The council unanimously voted to defer providing a letter of support to the proposal on Monday, citing a need for more information, consideration of "wider impacts" and consultation with relevant stakeholders.
The association's request came after it received advice from the Office of Environment and Heritage that applying to include the jetty within the township's existing curtilage was the best way of achieving heritage listing.
Association president Sue Whyte, who expressed her surprise at the decision given council wrote a similar letter for an interim heritage order last year, said councillors had "misunderstood" the plan.
"They're so terrified that they're going to get lumbered with having to maintain the jetty," she said of the council.
"That's never been the case with us. We understand that and we agree with it.
"We're looking for a better pathway into the heritage office and that was [OEH's] recommendation."
Multiple councillors said during Monday's meeting they were not against heritage listing in deferring their support, but Ms Whyte said some councillors "did not value heritage" and some viewed it "as a constrain".
Regardless, she said the association would meet with whoever necessary to explain the proposal.
"It doesn't mean we're stopping there," she said.
"We will meet with those people who didn't support it and explain to them what they're being asked and it can be presented at another council meeting."
Ms Whyte said the association wanted to secure heritage status to explore adaptive re-use of the 240-metre coal loader. She said Balls Head Coal Loader in Waverton, where ships loaded from Catherine Hill Bay used to dock at, had been revitalised and was an example of what could be achieved.
But she said it would be a significant setback if council did not support the plan.
"[The jetty] used to be under a lease by a mining company but that lease has not been renewed because it ran out," she said.
"Now the state government has control of the jetty and will make a decision what happens to it."
Delta Coal said on Tuesday it had not taken up a lease which included the jetty when it acquired Chain Valley Colliery earlier this year. The lease remained with the administrator of former colliery owner Lake Coal.
A rehabilitation bond for the jetty, worth $3.5 million, remains with the government.
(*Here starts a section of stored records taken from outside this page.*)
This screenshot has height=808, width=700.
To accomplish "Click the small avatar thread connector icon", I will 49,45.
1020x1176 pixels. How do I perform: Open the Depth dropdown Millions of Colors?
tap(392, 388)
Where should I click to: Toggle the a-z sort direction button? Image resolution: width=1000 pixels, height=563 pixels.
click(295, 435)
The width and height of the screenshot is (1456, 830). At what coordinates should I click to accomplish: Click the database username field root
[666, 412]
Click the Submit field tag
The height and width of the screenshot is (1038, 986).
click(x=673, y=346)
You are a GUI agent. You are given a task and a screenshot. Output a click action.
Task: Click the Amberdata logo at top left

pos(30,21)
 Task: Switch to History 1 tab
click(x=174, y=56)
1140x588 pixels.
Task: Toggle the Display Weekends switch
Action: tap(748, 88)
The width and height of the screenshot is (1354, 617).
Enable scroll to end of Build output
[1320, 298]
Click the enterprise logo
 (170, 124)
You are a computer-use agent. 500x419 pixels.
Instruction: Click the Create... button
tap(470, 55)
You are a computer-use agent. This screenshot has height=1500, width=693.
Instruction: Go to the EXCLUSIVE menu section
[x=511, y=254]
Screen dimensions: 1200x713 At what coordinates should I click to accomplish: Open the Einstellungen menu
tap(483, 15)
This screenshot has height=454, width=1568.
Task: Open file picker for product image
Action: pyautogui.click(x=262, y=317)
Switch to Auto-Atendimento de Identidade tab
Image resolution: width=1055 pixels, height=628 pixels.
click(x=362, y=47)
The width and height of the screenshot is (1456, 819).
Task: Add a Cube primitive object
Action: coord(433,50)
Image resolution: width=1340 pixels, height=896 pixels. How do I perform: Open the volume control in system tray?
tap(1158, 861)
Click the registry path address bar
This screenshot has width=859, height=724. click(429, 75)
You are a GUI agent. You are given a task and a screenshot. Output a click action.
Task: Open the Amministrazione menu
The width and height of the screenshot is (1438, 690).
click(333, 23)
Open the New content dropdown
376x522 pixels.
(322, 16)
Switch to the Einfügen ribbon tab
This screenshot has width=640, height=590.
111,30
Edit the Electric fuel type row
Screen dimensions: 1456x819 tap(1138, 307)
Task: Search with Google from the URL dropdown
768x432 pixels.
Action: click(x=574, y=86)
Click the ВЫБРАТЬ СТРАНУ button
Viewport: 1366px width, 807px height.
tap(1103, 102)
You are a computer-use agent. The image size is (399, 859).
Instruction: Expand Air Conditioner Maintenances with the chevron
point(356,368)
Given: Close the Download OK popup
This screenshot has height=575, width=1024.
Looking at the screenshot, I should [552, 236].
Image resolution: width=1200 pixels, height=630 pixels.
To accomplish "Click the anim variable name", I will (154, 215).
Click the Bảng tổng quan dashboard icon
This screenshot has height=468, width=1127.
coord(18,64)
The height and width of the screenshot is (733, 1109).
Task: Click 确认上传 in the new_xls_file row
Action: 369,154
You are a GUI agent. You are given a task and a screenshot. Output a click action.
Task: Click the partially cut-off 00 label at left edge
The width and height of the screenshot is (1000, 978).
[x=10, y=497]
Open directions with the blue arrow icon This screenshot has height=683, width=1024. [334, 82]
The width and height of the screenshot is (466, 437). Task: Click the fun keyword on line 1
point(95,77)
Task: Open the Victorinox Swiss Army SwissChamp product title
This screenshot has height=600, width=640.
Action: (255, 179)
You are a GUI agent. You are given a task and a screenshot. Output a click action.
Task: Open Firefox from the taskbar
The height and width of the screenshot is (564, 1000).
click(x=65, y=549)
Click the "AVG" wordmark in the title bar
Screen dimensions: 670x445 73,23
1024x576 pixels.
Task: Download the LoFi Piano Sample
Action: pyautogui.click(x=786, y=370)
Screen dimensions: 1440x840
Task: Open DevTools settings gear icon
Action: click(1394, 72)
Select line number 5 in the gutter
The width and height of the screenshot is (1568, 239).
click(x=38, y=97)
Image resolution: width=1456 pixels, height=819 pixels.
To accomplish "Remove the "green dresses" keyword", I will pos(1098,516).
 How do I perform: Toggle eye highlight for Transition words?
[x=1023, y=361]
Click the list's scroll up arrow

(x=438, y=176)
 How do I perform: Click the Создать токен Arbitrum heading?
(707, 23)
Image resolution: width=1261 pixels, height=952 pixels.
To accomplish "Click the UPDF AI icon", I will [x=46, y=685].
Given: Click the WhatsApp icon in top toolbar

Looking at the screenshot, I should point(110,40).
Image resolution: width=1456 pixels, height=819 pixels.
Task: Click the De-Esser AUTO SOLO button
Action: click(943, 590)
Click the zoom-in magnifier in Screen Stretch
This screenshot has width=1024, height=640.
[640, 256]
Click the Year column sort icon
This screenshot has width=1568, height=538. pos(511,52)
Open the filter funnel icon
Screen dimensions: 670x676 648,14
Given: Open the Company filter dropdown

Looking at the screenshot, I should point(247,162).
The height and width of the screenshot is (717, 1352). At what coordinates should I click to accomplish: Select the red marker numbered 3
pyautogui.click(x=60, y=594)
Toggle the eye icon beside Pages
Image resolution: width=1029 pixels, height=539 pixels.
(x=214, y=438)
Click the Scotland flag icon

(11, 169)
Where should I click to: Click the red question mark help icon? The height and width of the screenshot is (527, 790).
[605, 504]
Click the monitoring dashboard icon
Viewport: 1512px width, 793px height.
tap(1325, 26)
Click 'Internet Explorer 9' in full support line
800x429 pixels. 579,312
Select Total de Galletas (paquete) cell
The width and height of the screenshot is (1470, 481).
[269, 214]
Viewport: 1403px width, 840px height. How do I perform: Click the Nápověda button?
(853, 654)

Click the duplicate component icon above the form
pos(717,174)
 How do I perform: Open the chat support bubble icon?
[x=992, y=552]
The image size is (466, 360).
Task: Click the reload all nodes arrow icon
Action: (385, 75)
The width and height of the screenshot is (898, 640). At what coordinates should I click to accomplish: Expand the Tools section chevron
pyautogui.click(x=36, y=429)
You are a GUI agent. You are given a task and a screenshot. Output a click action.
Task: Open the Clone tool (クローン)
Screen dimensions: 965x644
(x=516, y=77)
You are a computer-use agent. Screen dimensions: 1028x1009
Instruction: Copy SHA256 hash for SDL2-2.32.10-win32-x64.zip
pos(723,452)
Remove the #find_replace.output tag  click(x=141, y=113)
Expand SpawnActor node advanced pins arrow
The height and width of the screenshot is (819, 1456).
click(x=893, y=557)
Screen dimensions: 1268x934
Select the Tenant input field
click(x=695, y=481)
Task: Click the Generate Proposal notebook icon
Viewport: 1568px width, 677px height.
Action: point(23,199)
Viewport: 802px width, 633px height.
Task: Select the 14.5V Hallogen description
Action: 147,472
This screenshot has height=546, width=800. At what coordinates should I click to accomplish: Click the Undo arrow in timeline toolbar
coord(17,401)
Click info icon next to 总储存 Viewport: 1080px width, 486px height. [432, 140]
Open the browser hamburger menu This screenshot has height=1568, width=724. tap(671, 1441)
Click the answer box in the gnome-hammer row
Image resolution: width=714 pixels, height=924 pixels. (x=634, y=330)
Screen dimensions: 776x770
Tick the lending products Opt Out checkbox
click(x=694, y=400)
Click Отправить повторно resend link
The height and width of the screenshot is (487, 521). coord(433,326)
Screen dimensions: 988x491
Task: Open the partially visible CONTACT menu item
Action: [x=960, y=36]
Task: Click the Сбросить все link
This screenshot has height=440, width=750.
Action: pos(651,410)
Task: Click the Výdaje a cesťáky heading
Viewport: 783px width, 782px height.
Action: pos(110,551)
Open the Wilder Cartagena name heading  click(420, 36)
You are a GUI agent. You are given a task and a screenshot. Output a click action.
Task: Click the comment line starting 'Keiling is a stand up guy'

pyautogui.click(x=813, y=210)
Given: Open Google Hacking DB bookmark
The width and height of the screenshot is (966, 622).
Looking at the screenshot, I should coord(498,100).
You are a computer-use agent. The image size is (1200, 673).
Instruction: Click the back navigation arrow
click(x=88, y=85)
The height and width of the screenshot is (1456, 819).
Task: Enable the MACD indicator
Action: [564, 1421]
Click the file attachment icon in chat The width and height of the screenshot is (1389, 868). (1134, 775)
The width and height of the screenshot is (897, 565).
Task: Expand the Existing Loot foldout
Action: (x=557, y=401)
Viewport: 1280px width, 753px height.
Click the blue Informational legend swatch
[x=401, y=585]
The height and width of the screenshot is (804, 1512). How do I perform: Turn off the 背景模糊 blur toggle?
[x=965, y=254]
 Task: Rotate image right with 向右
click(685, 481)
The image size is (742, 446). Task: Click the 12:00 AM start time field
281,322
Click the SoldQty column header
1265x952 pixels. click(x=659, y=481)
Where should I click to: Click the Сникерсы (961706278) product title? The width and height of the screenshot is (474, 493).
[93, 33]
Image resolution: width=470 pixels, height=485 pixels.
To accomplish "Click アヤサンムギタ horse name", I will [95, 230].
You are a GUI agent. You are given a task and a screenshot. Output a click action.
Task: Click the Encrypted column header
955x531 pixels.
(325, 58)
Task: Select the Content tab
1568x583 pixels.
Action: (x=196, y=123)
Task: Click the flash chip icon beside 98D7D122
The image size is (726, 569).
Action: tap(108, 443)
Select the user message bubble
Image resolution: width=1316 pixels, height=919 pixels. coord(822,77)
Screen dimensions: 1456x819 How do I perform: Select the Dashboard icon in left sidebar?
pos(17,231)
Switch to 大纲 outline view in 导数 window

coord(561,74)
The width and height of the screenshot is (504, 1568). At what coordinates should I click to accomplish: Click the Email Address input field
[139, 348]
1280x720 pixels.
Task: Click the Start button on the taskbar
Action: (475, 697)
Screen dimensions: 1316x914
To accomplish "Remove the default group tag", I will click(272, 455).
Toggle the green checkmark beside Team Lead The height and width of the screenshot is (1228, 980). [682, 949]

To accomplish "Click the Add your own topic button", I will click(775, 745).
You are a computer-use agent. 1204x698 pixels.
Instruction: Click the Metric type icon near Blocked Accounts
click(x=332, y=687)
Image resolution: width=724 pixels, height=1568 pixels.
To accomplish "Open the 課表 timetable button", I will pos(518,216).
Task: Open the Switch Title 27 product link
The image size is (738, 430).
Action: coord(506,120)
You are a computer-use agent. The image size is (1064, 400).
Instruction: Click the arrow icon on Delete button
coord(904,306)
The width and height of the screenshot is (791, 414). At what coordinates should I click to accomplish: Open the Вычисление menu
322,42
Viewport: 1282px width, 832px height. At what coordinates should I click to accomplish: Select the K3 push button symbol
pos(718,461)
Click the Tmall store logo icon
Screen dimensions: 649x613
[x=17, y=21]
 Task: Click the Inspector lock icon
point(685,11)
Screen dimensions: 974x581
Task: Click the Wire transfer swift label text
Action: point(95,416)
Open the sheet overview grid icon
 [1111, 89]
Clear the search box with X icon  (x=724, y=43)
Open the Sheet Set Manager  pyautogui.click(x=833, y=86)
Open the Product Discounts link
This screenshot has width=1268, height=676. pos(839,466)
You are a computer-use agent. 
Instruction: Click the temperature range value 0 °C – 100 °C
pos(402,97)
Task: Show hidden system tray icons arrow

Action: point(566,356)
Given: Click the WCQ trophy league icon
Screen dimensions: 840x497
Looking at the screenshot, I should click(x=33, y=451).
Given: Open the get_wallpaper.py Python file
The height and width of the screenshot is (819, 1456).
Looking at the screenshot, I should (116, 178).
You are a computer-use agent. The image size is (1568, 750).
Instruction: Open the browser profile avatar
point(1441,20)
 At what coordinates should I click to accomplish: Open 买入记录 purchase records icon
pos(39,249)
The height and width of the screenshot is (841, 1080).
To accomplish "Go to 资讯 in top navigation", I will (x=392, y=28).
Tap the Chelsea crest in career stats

"The Catherine Hill Bay jetty is currently under a mining lease, and obligations under that lease mean title holder is financially responsible for any rehabilitation or maintenance work," Department of Planning, Industry and Environment spokesperson said.
"Any plans for the jetty would need to be negotiated with relevant stakeholders by the titleholder and would be subject to local planning and other government approvals.
"The NSW Resources Regulator holds a rehabilitation security bond for the jetty to be used in the event of unforeseen foreclosure or if the title holder defaults on their responsibilities under its mining lease."